With the number of local councils in New South Wales being winnowed through amalgamations from 152 to 112, inevitably there will be fewer CEO jobs around.
The NSW government has continued its push to slash the number of local government areas, writing to council general managers last week seeking expressions of interest for the job of “interim” council general managers.
But some in the local government field are unhappy with how the government is going about the process — and even the fact that the state is directly involved in hiring staff normally chosen by councils themselves.
Apart from undermining council powers, the move could prove expensive — general managers are hired on contracts, meaning a potentially significant redundancy payout if heads of merged councils are terminated before end of contract.
The letter, sent by Department of Premier and Cabinet deputy secretary Simon Draper, asked general managers to indicate whether they were interested in applying for a 12 month position by April 15. NSW local government elections will likely take place in March 2017, after which time amalgamated councils would be able to choose permanent managers.
The letter states that the state government will name interim general managers when new councils are created.
“Upon commencement of any new council the proclamation creating that council will name the interim general manager of the new council, a role that is expected to be in place for 12 months,” it says.

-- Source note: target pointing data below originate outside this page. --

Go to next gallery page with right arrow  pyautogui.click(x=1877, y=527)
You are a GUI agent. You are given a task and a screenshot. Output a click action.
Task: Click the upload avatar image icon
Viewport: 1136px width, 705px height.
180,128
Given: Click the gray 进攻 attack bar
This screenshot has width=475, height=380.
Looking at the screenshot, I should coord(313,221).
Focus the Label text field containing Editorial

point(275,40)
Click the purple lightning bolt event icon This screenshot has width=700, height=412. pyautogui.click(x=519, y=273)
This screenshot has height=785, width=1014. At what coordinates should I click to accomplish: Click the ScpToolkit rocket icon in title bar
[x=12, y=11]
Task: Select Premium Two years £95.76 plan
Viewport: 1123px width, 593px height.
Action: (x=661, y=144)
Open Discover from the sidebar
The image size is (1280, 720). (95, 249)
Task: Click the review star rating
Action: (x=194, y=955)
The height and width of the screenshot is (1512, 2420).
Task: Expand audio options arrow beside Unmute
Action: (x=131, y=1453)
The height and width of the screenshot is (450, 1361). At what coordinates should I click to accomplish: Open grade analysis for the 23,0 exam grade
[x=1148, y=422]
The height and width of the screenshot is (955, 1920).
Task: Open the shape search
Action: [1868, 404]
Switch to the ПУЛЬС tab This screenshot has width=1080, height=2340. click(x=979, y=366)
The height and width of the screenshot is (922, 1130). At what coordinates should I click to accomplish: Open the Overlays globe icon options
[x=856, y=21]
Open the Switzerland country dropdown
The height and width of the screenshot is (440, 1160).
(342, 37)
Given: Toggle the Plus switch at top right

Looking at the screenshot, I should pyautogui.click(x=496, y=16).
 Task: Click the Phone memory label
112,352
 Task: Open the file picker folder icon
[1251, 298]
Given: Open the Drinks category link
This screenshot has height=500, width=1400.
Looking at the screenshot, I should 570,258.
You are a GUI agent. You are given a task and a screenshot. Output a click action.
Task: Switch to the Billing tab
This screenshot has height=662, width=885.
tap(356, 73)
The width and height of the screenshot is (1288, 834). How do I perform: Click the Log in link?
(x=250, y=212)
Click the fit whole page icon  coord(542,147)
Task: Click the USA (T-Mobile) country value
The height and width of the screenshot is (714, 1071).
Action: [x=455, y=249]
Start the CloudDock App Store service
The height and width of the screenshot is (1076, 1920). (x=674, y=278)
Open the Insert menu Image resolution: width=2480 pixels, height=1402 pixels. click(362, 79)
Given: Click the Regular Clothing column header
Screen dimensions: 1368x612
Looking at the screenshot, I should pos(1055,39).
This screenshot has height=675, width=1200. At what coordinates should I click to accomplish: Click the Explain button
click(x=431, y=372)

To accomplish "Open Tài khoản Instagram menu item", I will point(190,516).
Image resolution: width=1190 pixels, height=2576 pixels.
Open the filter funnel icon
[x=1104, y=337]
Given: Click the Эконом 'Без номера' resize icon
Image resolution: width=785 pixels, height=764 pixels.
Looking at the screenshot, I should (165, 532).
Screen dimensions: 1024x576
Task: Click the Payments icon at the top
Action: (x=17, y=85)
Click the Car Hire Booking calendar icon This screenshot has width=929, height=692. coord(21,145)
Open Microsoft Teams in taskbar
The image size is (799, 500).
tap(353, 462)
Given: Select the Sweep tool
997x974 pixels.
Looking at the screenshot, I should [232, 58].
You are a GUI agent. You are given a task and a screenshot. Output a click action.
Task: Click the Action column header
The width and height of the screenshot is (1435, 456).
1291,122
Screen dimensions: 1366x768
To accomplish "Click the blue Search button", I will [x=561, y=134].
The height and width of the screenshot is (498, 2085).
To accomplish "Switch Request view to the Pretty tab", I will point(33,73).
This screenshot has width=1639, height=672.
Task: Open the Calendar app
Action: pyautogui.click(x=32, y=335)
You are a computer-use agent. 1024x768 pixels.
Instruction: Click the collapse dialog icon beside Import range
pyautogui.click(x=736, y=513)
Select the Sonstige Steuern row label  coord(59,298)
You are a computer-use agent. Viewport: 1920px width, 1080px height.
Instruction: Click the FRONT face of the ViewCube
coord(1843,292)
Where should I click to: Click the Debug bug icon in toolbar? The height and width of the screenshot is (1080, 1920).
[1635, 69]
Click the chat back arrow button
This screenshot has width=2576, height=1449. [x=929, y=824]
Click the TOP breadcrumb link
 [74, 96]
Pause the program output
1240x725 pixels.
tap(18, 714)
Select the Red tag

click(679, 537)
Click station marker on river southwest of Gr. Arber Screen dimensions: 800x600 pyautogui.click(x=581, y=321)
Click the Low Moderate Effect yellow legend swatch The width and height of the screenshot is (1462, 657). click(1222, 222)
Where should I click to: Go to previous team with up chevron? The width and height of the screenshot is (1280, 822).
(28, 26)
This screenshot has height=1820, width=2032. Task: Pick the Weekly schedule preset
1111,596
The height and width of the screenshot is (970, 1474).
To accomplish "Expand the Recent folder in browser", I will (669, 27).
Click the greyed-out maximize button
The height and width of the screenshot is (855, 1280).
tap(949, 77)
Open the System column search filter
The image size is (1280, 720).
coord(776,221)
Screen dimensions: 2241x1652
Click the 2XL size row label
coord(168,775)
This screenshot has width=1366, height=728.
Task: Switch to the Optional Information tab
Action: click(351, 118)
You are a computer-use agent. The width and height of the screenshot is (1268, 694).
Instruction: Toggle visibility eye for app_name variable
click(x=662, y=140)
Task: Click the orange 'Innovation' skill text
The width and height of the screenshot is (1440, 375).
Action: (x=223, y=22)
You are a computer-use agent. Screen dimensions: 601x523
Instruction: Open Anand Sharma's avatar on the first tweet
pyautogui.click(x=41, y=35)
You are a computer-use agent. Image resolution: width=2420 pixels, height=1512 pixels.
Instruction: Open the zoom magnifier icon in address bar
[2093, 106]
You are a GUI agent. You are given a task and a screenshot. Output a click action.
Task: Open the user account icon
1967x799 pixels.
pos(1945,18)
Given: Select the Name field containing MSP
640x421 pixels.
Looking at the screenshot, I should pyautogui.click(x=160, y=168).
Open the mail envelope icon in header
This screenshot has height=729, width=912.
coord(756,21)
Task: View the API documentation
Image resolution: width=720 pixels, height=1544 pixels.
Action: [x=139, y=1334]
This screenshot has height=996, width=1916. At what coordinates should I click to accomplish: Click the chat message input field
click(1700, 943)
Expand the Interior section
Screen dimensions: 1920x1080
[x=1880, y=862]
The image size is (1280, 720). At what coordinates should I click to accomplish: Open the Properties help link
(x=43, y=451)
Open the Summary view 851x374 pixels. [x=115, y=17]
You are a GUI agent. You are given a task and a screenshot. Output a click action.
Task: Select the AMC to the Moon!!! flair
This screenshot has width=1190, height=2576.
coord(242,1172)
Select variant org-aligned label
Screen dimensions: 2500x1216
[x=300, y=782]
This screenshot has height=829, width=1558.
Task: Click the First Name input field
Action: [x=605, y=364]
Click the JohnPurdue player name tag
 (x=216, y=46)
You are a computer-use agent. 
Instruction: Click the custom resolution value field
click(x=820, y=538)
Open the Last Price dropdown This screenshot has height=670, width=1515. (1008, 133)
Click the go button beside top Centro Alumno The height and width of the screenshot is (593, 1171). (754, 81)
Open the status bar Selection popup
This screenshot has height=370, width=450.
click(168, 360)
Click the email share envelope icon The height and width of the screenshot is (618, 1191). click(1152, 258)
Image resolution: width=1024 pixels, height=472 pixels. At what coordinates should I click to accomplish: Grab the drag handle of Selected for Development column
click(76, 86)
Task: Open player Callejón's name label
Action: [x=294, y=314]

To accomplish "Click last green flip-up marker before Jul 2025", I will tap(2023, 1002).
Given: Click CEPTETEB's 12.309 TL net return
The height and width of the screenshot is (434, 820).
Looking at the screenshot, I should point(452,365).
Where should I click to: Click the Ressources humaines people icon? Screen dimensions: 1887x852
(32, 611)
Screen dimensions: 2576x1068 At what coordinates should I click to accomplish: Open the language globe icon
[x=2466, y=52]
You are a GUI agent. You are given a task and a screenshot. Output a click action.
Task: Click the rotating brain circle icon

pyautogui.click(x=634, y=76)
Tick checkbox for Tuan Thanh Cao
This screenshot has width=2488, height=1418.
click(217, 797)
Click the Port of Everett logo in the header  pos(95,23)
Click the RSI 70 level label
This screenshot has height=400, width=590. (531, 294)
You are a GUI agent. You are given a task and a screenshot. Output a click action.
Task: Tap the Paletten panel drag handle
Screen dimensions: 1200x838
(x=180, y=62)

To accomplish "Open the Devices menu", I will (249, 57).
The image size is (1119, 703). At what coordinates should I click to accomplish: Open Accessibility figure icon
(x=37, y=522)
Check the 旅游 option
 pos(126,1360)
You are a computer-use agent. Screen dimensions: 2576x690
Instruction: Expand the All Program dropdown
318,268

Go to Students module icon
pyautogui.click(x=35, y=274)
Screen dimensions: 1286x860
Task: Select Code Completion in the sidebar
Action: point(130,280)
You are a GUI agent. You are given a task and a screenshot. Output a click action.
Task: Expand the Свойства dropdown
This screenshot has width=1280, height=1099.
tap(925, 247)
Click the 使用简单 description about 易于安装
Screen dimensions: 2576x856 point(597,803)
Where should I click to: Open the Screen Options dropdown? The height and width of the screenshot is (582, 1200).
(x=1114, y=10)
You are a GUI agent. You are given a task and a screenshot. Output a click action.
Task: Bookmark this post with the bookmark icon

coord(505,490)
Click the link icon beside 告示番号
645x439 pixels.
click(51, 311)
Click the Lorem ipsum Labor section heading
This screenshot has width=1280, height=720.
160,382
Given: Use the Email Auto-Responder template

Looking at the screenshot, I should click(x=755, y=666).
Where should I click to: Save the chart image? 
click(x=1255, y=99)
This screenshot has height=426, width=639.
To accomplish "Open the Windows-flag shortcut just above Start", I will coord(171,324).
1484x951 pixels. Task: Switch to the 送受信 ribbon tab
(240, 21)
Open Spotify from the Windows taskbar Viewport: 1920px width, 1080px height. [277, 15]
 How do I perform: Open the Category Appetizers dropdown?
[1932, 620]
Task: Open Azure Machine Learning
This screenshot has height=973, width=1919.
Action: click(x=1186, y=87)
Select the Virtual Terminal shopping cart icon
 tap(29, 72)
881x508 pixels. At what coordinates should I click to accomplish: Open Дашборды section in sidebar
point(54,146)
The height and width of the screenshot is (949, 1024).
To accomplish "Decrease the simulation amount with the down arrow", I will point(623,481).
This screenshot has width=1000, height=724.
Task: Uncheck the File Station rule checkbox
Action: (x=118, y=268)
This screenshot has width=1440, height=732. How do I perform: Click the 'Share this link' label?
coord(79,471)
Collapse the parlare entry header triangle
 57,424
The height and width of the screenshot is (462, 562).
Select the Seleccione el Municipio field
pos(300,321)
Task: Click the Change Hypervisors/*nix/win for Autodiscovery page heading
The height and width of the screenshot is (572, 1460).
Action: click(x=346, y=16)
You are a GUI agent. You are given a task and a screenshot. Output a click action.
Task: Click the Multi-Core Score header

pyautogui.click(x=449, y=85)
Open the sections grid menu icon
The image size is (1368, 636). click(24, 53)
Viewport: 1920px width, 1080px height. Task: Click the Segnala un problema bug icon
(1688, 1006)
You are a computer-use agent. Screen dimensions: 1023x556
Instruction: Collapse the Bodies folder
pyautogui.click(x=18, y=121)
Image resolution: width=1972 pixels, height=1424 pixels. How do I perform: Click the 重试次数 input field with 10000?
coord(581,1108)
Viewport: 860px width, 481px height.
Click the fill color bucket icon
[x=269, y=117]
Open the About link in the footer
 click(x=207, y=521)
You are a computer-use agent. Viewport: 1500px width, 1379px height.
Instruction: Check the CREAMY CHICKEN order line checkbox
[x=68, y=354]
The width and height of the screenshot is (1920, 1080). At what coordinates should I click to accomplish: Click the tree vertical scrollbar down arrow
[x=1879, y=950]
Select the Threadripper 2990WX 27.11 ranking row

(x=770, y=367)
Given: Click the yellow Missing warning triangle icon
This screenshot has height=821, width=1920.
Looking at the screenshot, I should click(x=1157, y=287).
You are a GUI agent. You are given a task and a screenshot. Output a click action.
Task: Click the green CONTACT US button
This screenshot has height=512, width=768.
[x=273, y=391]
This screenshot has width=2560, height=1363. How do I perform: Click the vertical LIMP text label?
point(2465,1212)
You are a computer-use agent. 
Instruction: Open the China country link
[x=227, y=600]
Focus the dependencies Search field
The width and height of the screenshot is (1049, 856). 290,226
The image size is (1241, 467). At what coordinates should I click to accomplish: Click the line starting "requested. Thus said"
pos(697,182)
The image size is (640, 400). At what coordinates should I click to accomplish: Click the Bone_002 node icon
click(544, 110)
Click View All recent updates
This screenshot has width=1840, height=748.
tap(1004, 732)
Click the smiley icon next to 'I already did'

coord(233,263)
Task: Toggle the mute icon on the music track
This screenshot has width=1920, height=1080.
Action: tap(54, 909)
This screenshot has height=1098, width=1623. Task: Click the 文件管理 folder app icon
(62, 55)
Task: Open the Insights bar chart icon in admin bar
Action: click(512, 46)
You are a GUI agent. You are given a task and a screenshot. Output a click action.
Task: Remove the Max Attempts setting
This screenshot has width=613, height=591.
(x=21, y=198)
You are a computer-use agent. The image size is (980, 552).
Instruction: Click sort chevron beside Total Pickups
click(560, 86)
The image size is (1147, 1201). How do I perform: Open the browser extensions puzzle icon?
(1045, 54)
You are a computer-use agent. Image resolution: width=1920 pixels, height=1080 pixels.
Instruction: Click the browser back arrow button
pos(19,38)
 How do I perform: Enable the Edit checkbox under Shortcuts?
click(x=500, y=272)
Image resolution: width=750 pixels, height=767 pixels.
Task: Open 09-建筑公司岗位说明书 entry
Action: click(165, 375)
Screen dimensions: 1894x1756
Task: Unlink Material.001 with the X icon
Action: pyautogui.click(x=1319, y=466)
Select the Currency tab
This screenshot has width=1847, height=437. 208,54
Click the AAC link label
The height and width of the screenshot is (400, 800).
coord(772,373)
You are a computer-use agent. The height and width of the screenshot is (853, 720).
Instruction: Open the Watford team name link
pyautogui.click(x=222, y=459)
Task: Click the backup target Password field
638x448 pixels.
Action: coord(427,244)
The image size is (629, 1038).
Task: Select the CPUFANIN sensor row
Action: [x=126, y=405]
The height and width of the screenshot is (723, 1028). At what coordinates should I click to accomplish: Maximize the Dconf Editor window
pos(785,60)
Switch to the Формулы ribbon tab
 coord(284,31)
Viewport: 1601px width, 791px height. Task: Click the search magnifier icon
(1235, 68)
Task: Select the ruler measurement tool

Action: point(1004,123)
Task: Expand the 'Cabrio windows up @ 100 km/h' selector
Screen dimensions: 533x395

“To this end, I am writing to all general managers that are affected by a merger proposal seeking expressions of interest to be appointed to this role. Seeking this feedback is not intended to pre-empt any decision by government about any merger proposal nor does it guarantee appointment to any role.”
Details about pay, performance management, position description and contracts are yet to be confirmed, it adds.
The letter asks applicants to answer two change management-focused questions:
- What approach have you taken in the past to lead significant organisational change?
a. What key outcomes did you achieve?
b. How did you lead and consult with staff?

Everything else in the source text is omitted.